Tips on individual income tax for expats

Shanghai Star. 2005-06-09

INDIVIDUALS who have domicile in China and individuals who reside in China for at least one year are generally subject to Individual Income Tax on income derived from sources both within and outside China that is attributable to the work done in China.

Other individuals are subject to tax on income derived from sources within China only.

Individual Income Tax is calculated on a monthly basis. A standard deduction of 4,000 yuan (US$483.6) is allowed to non-residents with respect to employment income. Other standard deductions apply to individual businessmen and income from personal services, author's remuneration, royalties and income from the leasing or assignment of property. Individuals may deduct income tax paid outside China from the amount of Individual Income Tax payable on income from sources outside China.

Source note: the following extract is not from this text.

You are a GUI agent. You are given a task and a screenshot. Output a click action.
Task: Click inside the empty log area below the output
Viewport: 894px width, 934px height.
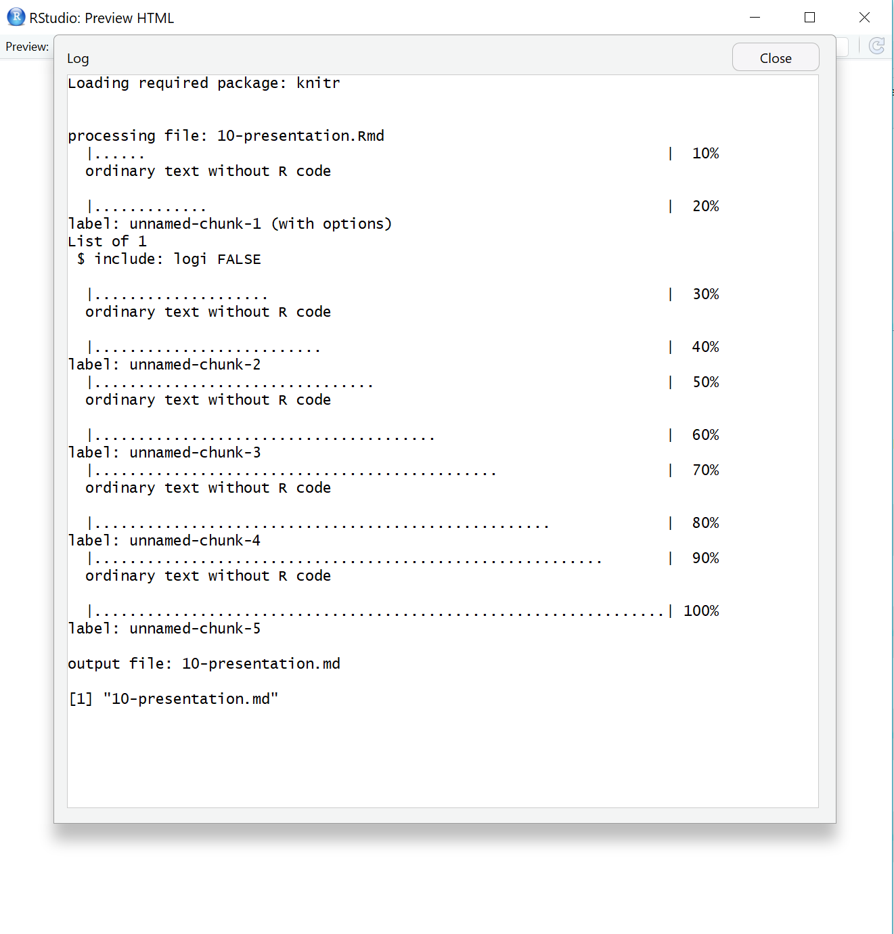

Individual Income Tax applies to employment income (at progressive rates from 5 per cent to 45 per cent); income of individual businessmen (at progressive rates from 5 per cent to 35 per cent); income from contracting for or leasing of the operation of enterprises or institutions (at progressive rates from 5 per cent to 35 per cent); and income from rendering personal services (at a flat rate of 20 per cent).

Royalties, interest and dividends, income from the leasing and assignment of property, contingency income and other income determined as taxable by the State Council are also generally subject to Individual Income Tax at a fixed rate of 20 per cent.

Items that are exempt from the Individual Income Tax include interest on savings deposits in Chinese banks, interest on government bonds, state allowances and subsidies, social welfare, pension and other benefits, insurance indemnifications, income of foreign diplomatic personnel where tax-exempt under other Chinese laws, and other income approved as tax-exempt by the State Council.